Art Journal, Winter, 1998 by Altoon Sultan.

"My interest in the agricultural landscape has continued, however, as the place where actual landscape is constantly being made and changed - where the conventional beauty of undulating fields framed by tree-covered hills coexists with raw power in the guise of farm machines; where unnatural nature (scientifically bred cows, hybrid crops) is raised with chemicals and helped along by mounds of plastic. A major reason that I'm such an avid gardener is that I've seen the way our food is grown in California, with artificial fertilizers, herbicides, and pesticides.

"For Americans, farmers, along with cowboys, have been mythic figures, our "rugged individualists." But now the number of farmers is statistically insignificant, whereas when the country began, they constituted 95 percent of the population. The small family farm is now an anomaly, and large agribusinesses are the norm. Our food supply is cheap and plentiful, but at what cost to our health, soil, and water?

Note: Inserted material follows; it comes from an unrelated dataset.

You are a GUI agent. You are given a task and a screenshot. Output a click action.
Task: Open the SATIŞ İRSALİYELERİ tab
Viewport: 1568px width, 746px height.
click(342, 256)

"When I look at a farm now, all these thoughts are bumping around in my head, motivating my work - but then there's the reality of the actual stuff in front of me. And this stuff - the silos, manure piles, plastic-wrapped hay, machinery - is exciting in its monumentality and sculptural presence. The ordinary ugliness of a tractor or a mound of old tires is weirdly beautiful. I'm more and more drawn to these things in the foreground, so that at times I can hardly call myself a landscape painter."



"Altoon Sultan at Tibor de Nagy - Brief Article,"
Art in America, Oct, 2001 by Peter Gallo

"Sultan's art-historical allusions are sophisticated and subtle: in "Ag-bagger, Danville, Vermont " (2000), at 80 by 60 inches the largest work in the show, a contraption of green and blue sheet metal and translucent plastic set in a citron-green field looks like a giant butterfly chrysalis, or possibly a "desiring machine" dreamed up by Matthew Barney. "Silage Covered by Plastic and Tires, Newbury, Vermont " (1999) presents a pile of old tires and black polyurethane plastic draped over a mountain of hay against a backdrop of irrigation tractors, Atrozine-bleached cornfields and unbearably bucolic summer hills. In a most unsettling way the image calls up both Smithson's earth-works and the figure of the agonized Magdalene in Grunewald's Crucifixion.

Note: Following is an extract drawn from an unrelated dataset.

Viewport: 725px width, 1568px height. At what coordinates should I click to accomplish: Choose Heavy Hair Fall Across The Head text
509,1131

"Clearly, Sultan does not go nearly as far as Sue Coe or Damien Hirst to give us the carcasses of the others that have literally fleshed out the structure of what Derrida has called the "system of carnivorous virility." But the simple and stunning heterological compositions of these pictures, their often austere and uncanny beauty, and a realism that does not pastorally distance us from the means of agricultural production, profoundly disrupt any consoling illusion of peace and plenty."



New Yorker, April 16, 2001, p. 16.

"Unsentimental but radiantly sunny, Sultan's Vermont farmscapes offer an update on the state of agriculture, with its heavy machinery and plastic-wrapped silage. Their picturesque crispness belongs more to documentary than to Phot-Realism--they're part of the sober traditions of Eakins and Sheeler. They also hint heavily at Sultan's fondness for abstraction: the giant blue chute of an "Ag Bagger" (the agribusiness equivalent of a Diaper Genie) registers as a surreptitious minimalist installation, like a big Judd basking in a sculpture park."